Is it just me?  Does this stuff not bother anyone else?  Do you love the extra time to make coffee in the morning, or the extra time to twitter waiting for Notes to load? By the way, although I don't like doing it, as it leaves a window of exposure on my machine, but turning off virus checking on the Notes program directory makes a huge difference in load time. The Eclipse based Notes consists of hundreds of tiny plug-ins which are jar files, each of those jar files is treated as a zip file by most virus scanners, so when you load notes, the virus scanner has to do the equivalent of unzipping each jar file and then scanning the contents for viruses, that's an expensive operation.

Comments

Gravatar Image1 - Why are you leaving virus checking in place on your Notes executable directory at all? Disable virus scanning on the whole /framework/ folder structure and get your time back.
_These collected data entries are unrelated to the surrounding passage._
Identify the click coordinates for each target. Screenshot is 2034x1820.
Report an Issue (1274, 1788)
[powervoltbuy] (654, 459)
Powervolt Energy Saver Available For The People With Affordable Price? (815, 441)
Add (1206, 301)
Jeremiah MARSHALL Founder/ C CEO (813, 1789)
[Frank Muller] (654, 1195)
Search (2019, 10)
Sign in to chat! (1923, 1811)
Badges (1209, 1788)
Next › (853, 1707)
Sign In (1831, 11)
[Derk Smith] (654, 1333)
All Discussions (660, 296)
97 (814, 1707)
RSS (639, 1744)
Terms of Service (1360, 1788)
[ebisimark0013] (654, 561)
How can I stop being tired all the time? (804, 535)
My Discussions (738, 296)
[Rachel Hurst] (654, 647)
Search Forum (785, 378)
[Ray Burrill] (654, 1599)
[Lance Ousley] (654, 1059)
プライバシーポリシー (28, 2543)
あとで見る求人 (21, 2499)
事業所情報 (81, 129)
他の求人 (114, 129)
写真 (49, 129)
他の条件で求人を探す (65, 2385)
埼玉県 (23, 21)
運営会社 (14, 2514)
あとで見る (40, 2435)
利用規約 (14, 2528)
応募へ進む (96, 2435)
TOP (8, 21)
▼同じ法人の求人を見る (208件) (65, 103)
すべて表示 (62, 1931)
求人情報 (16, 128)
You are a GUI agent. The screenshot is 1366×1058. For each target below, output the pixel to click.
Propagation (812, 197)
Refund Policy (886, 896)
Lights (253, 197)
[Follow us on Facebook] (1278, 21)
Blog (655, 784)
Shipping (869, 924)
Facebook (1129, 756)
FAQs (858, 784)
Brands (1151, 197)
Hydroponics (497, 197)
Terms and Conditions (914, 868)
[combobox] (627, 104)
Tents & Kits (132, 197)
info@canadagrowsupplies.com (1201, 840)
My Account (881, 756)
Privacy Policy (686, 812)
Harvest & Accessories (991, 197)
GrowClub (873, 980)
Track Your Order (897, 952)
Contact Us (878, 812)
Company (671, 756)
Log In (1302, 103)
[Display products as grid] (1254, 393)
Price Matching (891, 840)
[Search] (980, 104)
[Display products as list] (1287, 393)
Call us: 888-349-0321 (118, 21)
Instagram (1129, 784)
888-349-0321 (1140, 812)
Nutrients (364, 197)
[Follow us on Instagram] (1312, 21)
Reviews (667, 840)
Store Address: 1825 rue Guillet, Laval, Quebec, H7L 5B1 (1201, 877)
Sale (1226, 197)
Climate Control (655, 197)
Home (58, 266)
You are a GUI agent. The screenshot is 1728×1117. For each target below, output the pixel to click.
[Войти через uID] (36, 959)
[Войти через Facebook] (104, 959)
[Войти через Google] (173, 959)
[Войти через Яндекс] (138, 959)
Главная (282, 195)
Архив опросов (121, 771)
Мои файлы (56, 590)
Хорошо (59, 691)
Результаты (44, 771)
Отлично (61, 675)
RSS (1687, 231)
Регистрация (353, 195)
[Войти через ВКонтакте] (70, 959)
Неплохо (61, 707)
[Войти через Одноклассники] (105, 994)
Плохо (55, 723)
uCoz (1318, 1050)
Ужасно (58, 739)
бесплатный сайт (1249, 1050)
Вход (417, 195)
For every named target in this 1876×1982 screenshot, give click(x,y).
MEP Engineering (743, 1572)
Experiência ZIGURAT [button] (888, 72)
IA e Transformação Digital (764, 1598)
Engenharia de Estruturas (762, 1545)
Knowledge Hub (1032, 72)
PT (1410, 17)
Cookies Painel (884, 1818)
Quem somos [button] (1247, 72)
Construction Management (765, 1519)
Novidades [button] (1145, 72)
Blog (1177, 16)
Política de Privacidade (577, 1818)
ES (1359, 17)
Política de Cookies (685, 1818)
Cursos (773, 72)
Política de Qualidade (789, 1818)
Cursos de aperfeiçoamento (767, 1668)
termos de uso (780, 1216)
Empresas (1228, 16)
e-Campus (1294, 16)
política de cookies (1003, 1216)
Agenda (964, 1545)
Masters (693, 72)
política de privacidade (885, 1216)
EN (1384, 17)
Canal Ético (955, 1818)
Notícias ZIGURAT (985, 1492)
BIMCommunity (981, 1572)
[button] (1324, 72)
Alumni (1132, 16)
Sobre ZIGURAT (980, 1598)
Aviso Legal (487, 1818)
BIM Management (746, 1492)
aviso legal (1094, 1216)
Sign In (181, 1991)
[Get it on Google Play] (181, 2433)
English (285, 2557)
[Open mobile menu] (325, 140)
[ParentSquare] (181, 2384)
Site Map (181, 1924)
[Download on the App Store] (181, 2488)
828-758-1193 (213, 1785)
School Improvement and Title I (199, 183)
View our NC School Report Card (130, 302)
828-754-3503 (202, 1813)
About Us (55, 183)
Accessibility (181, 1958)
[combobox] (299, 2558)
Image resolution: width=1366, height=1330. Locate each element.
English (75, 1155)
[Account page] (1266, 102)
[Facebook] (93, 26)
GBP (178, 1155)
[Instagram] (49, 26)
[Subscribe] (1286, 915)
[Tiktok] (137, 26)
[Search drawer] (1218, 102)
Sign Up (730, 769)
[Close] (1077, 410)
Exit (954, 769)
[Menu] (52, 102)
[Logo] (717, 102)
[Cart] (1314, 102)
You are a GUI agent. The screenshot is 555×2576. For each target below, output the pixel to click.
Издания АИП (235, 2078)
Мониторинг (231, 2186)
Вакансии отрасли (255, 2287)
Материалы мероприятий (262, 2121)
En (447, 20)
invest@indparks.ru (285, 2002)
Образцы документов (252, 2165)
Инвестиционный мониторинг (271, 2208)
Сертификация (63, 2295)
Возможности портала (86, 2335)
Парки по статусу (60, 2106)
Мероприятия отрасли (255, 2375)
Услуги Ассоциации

Gravatar Image2 - @1 That's what I have done, that's what I'm saying to do. I don't like it though. Clever virus writers have a way of figuring out ways to use holes like this, it's just a matter of time.

Gravatar Image3 - @2 - When the community first started talking about running virus scans on the JARs, I checked with the dev team as to whether they were doing MD5 signature checks on loading, since they do include all the hashes with the packages. The answer was "not yet." I don't know if they'll be starting in 8.5, but once that's in place, then there's pretty much no reason to run elaborate AV software to monitor. File signatures will prevent injection into the packages.

Gravatar Image4 - "disable virus scanniung" counts as a hack. and a bad one at that.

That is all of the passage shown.